DATA PROVIDED
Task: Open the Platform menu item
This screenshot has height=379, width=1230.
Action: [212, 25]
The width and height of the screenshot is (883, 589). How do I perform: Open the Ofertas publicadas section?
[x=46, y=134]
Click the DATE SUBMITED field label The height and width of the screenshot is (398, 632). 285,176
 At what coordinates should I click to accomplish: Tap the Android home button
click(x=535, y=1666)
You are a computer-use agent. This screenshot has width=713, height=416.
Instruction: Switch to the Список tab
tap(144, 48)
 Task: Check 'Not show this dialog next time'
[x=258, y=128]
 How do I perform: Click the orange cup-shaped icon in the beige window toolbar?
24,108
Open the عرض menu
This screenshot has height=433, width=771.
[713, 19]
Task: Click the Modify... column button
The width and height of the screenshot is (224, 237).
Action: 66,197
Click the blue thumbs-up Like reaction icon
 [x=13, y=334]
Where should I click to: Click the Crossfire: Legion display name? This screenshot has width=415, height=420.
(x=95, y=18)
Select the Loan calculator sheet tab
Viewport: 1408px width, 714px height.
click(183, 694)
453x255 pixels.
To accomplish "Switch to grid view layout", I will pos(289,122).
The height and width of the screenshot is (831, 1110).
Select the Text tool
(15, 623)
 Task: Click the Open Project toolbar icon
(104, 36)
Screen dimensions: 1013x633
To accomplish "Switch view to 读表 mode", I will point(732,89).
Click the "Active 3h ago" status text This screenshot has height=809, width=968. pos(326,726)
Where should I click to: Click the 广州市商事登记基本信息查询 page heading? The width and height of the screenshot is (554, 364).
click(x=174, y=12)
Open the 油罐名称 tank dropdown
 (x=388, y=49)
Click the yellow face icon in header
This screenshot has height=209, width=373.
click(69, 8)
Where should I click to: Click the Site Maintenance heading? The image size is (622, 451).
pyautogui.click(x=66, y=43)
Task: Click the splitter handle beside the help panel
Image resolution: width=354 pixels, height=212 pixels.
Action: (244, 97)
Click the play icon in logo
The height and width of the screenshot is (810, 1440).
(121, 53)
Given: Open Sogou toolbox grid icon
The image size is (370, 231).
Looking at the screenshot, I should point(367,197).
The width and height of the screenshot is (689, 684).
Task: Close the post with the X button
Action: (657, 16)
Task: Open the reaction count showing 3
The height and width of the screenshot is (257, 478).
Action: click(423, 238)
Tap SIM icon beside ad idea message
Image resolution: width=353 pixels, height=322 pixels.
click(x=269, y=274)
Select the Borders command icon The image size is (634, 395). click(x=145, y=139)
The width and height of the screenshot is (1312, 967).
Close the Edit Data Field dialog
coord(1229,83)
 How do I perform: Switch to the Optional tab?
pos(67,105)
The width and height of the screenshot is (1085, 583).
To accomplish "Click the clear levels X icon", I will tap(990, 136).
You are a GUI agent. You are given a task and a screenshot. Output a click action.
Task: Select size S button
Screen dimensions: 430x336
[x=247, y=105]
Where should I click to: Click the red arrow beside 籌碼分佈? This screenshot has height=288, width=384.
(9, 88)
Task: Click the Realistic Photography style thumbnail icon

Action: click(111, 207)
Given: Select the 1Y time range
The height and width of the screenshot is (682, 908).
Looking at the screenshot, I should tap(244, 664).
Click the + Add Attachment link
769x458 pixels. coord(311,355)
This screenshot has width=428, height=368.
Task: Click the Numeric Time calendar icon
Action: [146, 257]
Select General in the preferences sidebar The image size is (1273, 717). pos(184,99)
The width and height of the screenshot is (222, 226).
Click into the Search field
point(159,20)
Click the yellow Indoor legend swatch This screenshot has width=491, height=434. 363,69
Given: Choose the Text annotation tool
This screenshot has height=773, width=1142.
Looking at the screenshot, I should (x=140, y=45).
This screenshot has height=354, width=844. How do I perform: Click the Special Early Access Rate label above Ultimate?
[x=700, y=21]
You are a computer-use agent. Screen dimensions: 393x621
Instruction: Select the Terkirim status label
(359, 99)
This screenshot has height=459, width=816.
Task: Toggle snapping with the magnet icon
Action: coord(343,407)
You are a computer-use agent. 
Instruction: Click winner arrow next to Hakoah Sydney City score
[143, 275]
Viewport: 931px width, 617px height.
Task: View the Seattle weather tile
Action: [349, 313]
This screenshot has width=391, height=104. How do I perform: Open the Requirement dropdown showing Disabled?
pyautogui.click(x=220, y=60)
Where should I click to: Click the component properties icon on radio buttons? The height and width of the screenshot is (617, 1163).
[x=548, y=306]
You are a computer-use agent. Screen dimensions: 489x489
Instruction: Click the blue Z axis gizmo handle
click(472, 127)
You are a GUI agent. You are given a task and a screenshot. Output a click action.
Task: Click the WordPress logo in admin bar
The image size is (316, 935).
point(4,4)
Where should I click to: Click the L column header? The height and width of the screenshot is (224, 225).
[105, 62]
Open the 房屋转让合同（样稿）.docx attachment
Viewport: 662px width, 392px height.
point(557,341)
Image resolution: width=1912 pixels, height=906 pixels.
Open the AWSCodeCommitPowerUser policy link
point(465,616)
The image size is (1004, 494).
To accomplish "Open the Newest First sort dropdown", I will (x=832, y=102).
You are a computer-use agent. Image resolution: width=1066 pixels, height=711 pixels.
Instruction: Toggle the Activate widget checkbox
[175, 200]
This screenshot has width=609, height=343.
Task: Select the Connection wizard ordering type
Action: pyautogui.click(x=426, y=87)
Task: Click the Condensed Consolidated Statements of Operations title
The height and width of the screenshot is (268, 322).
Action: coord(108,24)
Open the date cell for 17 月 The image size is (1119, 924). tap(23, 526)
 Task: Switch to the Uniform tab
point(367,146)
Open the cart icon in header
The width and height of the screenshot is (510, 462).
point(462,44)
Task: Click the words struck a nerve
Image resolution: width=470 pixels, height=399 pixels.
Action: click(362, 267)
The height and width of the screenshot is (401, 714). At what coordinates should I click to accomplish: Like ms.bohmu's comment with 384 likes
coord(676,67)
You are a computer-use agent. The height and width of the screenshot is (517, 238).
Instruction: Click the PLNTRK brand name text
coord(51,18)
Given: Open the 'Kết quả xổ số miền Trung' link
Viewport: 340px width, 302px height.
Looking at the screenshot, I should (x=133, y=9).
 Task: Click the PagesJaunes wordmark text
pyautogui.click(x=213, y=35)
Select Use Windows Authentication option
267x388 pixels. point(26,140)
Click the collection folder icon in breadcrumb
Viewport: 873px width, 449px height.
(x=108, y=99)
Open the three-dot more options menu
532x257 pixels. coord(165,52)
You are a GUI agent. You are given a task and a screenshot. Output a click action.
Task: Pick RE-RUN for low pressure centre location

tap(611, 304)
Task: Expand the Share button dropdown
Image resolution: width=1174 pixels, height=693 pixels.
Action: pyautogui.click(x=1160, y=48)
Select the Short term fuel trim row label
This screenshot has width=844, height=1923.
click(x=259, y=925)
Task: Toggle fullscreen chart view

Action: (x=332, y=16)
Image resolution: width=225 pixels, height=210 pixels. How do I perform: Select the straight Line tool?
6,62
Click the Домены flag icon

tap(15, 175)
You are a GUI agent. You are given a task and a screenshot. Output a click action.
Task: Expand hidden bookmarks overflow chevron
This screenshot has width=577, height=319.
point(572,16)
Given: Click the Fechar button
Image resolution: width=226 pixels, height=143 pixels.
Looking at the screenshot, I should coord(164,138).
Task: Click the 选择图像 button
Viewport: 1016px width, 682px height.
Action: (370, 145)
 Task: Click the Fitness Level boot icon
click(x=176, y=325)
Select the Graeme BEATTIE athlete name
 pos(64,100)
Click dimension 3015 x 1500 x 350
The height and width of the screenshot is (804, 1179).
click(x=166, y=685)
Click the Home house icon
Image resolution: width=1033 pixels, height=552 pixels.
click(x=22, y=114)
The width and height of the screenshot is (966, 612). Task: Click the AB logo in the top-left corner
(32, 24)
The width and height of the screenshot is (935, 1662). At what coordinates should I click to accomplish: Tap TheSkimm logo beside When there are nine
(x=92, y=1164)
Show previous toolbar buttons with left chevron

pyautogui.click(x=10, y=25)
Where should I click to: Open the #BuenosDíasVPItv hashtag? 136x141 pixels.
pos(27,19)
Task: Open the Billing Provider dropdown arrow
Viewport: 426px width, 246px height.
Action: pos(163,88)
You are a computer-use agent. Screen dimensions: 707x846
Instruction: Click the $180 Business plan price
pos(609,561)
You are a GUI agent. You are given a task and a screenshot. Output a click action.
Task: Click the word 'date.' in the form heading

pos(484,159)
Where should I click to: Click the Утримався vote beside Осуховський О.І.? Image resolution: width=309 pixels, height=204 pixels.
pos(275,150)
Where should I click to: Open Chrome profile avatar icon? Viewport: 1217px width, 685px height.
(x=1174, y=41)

WHAT TO WORK ON
Which of the lines above hold the string "Expand"? Pick each of them out.

ANSWER AREA
Task: Expand the Share button dropdown
Task: Expand hidden bookmarks overflow chevron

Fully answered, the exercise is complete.